Now, if libertarians can't or won't launch successful, robust mutual-welfare projects before being relieved of obligation to contribute their suspect State equivalents - our technologies probably aren't good enough, or our shoulders broad enough, to move the world our way with right now: that's all. And I make no claim that our score stands very high at the moment. Which was pretty much the import of my original comment at #46 - that, and the fact that I see very few signs of practical libertarianism among the Tea Party crowd at all. Pity!

Maintaining and improving library access, in one form or another, is but one way in which a little demonstration could do more good than a thousand webscreeds.

This has been a monster duo-post, and I'm now done with webscreeding on this subject for this time. I'm not done with reading responses, but I shan't respond in turn unless some correction or apology on my part proves to be called for. I believe I have taken my full share of this discussion, and the public patience, for the present.

I have no delusions that this constitutes a persuasive response even to those issues I've directly addressed - but I hope it does at least work expressively, in that it sketches roughly where I'm coming from, and what I mean by it.

#92 ::: KayTei ::: (view all by) ::: September 02, 2011, 11:01 AM:

Gray @ 91

Cool post. Very clarifying. I want to give it more time, when I can sit down and really think about it. But that definitely helps me see a little better where you're coming from.

#93 ::: heresiarch ::: (view all by) ::: September 02, 2011, 01:35 PM:

Gray Woodland @ 91: "Whereas you associate war, inequity, servitude, selfishness, lawlessness and want with a dearth of external sovereignty, and equal peace and prosperity with its plenty, I think that is almost turning the sources of these things on their heads."

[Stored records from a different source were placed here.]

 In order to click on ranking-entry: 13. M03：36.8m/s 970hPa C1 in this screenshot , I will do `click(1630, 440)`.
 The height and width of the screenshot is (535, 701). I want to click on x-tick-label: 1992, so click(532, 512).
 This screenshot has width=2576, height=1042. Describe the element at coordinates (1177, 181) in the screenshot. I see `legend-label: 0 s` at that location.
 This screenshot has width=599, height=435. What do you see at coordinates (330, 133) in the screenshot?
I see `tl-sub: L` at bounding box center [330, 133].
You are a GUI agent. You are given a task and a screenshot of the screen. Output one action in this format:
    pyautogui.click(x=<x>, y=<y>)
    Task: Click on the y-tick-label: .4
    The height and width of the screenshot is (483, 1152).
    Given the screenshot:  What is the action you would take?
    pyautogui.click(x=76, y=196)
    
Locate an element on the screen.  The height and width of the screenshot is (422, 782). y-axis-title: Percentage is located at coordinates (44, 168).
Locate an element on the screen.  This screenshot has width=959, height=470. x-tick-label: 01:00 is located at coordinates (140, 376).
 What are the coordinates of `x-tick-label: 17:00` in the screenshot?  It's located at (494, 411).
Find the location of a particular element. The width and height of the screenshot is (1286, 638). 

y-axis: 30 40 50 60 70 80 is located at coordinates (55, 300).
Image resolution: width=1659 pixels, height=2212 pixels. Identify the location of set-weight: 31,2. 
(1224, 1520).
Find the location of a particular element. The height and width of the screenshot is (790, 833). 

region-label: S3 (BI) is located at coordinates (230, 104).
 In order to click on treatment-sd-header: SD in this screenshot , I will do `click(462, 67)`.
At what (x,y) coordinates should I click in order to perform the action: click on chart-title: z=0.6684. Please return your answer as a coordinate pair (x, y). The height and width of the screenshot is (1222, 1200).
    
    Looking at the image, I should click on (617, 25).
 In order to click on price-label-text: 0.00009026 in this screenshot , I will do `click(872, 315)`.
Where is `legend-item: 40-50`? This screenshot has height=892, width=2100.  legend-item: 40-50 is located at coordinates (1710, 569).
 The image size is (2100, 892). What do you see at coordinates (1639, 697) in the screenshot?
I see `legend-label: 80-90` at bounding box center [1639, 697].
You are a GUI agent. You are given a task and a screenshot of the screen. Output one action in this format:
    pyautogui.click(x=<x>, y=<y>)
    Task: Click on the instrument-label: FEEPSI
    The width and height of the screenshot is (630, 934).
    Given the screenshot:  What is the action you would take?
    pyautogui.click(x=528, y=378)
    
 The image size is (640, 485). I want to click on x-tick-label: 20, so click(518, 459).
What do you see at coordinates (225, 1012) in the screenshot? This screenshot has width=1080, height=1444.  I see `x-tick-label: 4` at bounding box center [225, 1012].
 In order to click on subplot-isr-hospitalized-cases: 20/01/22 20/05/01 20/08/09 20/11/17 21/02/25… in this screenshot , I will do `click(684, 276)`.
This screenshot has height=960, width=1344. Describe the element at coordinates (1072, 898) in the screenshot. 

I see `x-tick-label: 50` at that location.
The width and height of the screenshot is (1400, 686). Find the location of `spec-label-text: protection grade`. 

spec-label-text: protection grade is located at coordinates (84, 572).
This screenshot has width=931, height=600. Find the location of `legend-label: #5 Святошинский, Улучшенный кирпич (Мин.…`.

To cast the State as the definitive source of war, inequity, servitude, selfishness, lawlessness and want seems to me to mistake the nature of Nature. The relentless hunt for calories and reproduction is itself a form of servitude, the random advance of storm and plague and other disasters a form of war, the simple not-knowing into which we are unconsenting born a cruel and capricious sovereign. A monarch need not be very just to be better than that, though they have often been worse. That in our lives we put responsibility for so many of these things at the foot of governance is generally because the state has displaced nature as their arbiter, not because government is their author.

#94 ::: Bruce E. Durocher II ::: (view all by) ::: September 04, 2011, 01:05 PM:

Westboro Baptist has been trying to get publicity by annoying Kevin Smith lately, for obvious reasons. I don't think it's been as slick as they thought it would be in the planning stages, mainly because they must have planned on the crude but didn't realize they weren't equipped for the funny. It's not quite as entertaining as the time that Lubbock, TX dropped trousers on the KKK march, but it's getting there...

#95 ::: David Harmon ::: (view all by) ::: September 04, 2011, 05:24 PM:

heresiarch #93: There is also the point that in the absence or complaisance of a powerful government, plenty of "private agencies" are all too willing to demand servitude, engage in war, enforce inequity, etc.. Consider the role of the Mafia.... The biggest advantage of a king, is that a king can be overthrown. How do you overthrow a corporation?


#96 ::: Rikibeth ::: (view all by) ::: September 04, 2011, 05:50 PM:

David Harmon @95:

How do you overthrow a corporation?

Hostile takeover?

#97 ::: Prodigal ::: (view all by) ::: September 11, 2011, 03:47 PM:

Moe Lane used to be someone whom you could hold a reasonable conversation with. Unfortunately, that Moe vanished at some point after he became a blogger for Red State.

I miss the old Moe a great deal.

#98 ::: Jacque ::: (view all by) ::: September 12, 2011, 09:28 AM:

Bruce E. Durocher II @94: Westboro Baptist vs. Kevin Smith? Oh dear.... (Maybe there is a God.)

#99 ::: Serge Broom ::: (view all by) ::: September 12, 2011, 10:11 AM:

Jacque @ 98... Has there been any Alan Rickman sighting?